** What the exercise asks **
Your answer should consist of the lines below that hold the word "computer".

** Records for this task **

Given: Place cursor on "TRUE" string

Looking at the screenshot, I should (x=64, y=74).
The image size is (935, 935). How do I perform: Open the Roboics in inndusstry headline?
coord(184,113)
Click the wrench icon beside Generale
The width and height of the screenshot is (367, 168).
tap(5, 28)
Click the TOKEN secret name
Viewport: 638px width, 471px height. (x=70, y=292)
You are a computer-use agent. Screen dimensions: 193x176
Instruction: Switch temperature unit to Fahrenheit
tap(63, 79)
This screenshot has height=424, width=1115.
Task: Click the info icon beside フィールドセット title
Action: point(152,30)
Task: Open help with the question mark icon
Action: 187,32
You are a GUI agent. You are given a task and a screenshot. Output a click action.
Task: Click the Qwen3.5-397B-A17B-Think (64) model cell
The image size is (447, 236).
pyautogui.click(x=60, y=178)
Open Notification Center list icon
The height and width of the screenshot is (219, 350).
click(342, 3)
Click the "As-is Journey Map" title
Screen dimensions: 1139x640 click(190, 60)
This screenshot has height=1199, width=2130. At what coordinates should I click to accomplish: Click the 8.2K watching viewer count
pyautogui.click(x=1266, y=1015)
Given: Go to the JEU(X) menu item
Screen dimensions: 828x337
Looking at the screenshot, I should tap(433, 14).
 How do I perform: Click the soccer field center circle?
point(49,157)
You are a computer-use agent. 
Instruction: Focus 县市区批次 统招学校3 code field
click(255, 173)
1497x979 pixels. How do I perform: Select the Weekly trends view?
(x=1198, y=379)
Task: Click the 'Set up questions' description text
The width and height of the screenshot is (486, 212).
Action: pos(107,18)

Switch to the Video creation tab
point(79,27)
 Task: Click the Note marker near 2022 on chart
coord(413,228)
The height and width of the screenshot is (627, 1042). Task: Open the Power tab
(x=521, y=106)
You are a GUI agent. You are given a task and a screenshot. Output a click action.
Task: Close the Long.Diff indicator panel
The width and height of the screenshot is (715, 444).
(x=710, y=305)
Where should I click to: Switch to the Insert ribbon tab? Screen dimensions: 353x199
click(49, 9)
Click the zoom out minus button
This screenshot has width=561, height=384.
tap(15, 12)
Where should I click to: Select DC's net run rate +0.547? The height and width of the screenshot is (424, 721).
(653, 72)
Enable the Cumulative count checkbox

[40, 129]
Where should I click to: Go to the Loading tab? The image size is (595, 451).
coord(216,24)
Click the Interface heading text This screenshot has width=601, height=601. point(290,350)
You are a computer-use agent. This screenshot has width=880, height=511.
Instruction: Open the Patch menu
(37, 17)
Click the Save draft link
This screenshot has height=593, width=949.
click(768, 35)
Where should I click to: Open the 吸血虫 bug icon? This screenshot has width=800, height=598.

** Solution to this task **
You are a computer-use agent. Screen dimensions: 193x176
You are a computer-use agent. 
You are a computer-use agent. This screenshot has width=880, height=511.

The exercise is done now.